## DATA SUPPLIED
******

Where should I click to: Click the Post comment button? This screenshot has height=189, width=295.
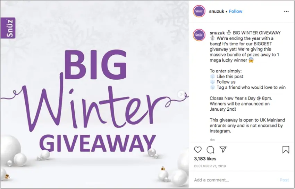(x=284, y=180)
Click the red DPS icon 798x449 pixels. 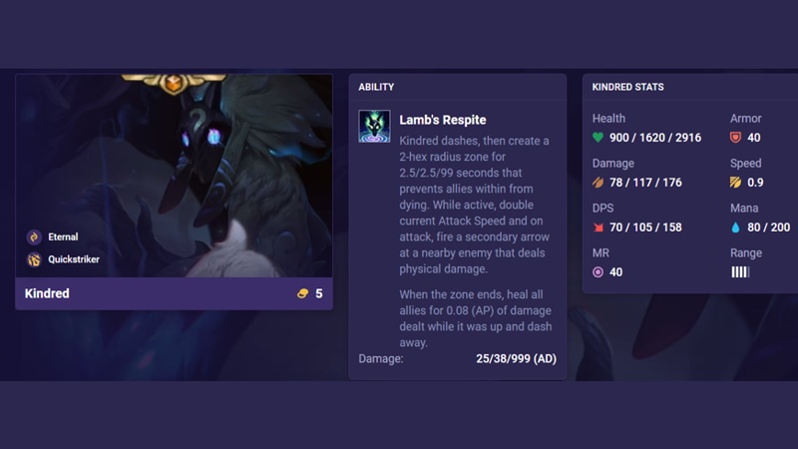(599, 227)
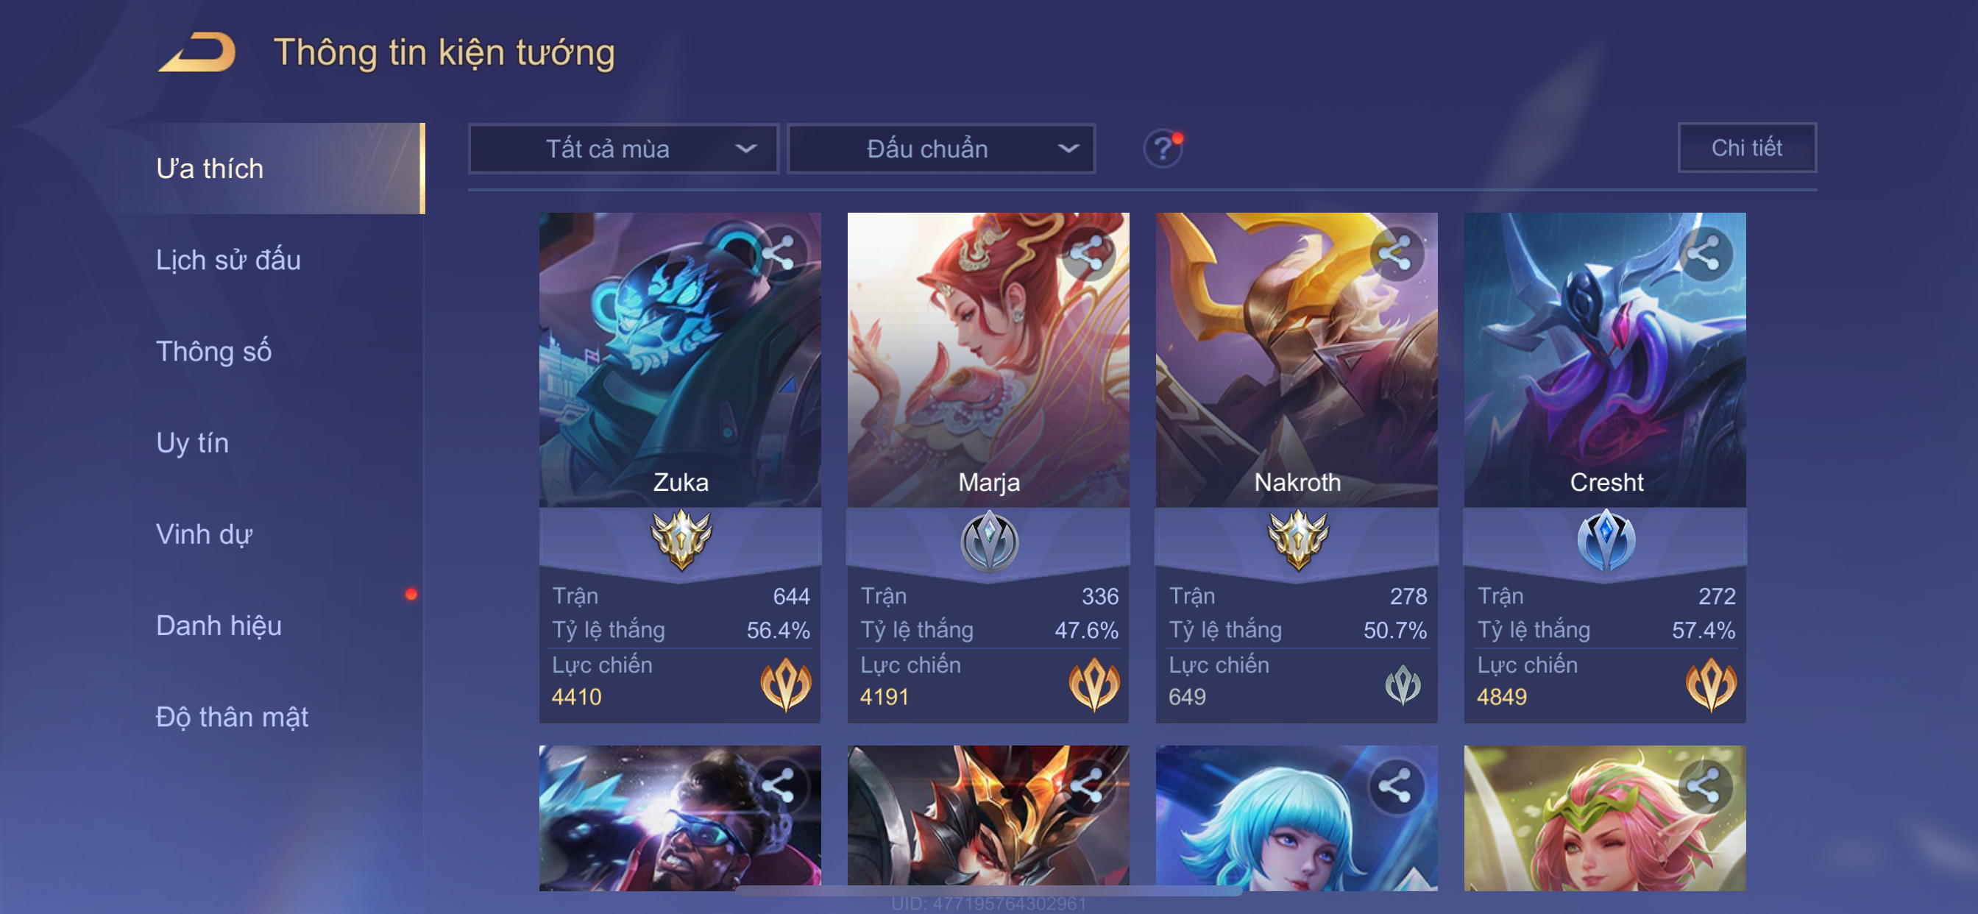Share the Nakroth hero card
The width and height of the screenshot is (1978, 914).
[1397, 253]
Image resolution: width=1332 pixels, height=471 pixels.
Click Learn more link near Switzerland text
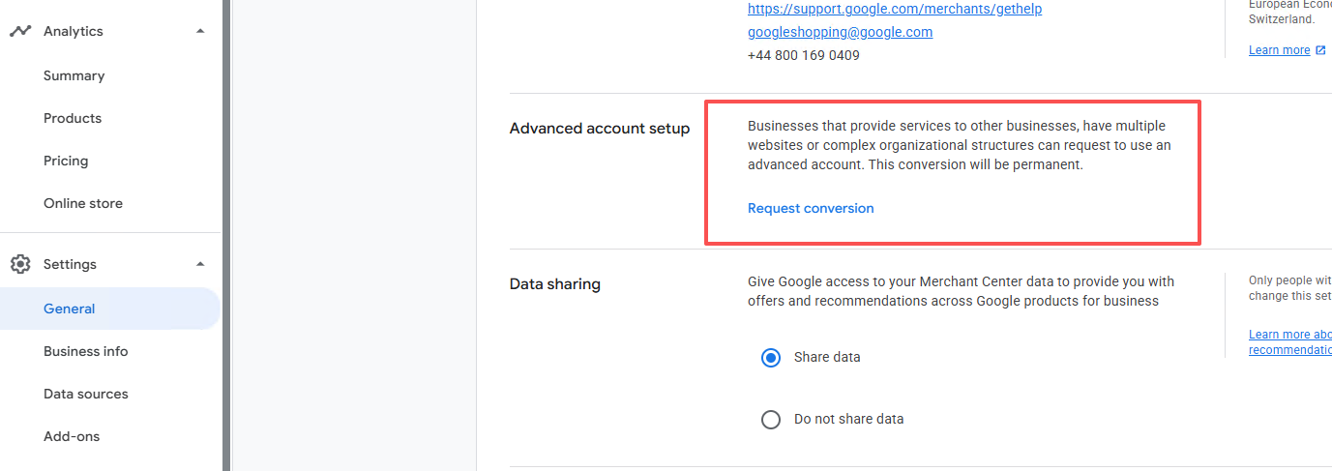point(1279,50)
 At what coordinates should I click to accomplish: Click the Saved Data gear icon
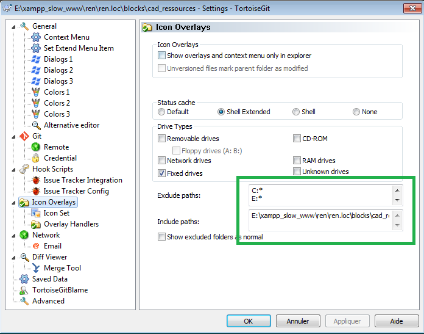(x=24, y=279)
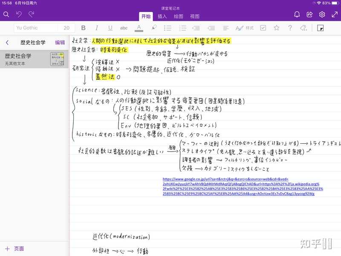Open notifications bell icon
341x256 pixels.
pyautogui.click(x=297, y=15)
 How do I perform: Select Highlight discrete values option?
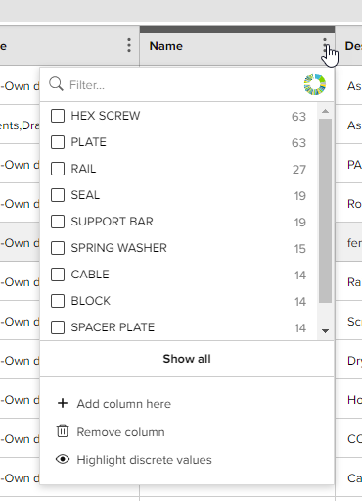[144, 460]
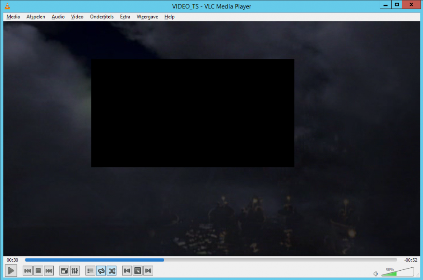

******

## EXERCISE REQUIREMENTS
Where the line containing "At what coordinates" appears in the data above, begin there and output every line through the last, exactly and without pictures.

## RESPONSE AREA
 At what coordinates should I click to accomplish: Click the Saved Data gear icon
(x=24, y=279)
Open notifications bell icon
341x256 pixels.
pyautogui.click(x=297, y=15)
 How do I perform: Select Highlight discrete values option?
[144, 460]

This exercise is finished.